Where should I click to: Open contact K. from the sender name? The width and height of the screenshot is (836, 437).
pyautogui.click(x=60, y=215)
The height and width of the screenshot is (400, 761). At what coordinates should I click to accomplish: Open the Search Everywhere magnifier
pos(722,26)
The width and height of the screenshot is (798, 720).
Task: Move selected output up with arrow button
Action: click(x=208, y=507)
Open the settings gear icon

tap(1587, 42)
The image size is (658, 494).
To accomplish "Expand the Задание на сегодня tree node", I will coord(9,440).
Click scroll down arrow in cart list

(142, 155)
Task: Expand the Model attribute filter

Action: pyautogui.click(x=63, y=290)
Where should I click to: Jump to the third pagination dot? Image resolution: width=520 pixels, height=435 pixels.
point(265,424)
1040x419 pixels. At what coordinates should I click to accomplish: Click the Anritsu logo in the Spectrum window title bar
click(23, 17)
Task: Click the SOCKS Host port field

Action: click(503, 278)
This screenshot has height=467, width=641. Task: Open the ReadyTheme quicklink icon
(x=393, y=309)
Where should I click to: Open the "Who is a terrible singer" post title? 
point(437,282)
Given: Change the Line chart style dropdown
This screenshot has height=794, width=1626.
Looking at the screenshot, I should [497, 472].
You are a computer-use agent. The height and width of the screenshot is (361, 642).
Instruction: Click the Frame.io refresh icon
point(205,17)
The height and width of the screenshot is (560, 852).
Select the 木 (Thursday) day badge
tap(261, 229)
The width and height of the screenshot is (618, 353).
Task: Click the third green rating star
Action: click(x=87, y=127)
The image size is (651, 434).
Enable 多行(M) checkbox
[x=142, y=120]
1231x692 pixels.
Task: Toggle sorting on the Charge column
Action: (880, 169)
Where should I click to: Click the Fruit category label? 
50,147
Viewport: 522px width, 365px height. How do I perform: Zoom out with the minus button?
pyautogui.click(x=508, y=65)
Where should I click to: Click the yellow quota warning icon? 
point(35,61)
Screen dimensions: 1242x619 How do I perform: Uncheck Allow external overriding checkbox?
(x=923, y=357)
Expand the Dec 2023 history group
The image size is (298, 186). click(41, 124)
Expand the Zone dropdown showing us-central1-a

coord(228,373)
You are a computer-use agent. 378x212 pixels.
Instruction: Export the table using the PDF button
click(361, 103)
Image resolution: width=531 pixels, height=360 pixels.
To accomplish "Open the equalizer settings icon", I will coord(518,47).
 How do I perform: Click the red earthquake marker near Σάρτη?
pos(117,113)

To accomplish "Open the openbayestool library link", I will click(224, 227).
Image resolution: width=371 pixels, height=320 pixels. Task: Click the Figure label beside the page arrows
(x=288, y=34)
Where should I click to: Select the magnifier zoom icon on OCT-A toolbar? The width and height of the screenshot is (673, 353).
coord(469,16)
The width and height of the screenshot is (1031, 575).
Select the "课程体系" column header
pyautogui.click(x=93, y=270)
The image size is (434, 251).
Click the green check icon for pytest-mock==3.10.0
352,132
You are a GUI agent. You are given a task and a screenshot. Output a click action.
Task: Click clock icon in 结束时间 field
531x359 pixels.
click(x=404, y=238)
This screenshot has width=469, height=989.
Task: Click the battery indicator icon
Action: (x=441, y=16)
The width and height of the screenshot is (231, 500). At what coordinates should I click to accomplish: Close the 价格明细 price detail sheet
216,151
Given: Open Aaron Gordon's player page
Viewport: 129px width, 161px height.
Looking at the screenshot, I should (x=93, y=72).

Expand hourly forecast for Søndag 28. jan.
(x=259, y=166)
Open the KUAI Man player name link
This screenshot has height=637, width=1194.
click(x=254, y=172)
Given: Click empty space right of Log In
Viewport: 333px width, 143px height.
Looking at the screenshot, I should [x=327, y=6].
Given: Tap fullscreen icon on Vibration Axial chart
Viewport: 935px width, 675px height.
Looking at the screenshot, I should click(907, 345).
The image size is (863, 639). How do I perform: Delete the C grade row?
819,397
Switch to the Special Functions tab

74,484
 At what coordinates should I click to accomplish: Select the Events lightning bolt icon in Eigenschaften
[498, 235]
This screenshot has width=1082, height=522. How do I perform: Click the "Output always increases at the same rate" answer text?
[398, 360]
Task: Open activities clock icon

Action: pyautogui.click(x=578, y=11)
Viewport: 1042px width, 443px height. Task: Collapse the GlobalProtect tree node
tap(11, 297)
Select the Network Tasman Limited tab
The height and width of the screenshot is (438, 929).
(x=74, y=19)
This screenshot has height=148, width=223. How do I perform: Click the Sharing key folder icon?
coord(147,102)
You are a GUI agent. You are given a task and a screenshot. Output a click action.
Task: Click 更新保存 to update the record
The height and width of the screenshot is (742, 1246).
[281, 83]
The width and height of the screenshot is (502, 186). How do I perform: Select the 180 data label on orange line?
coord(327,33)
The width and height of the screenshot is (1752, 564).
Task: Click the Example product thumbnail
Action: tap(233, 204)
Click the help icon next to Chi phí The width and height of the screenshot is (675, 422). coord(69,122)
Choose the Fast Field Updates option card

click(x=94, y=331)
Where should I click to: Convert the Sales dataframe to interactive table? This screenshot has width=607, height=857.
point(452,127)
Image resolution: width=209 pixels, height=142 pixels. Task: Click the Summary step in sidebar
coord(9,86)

-*-*-

Task prompt - Copy each line of the entries that includes the word "player".

Result for this task -
Given: Open Aaron Gordon's player page
Open the KUAI Man player name link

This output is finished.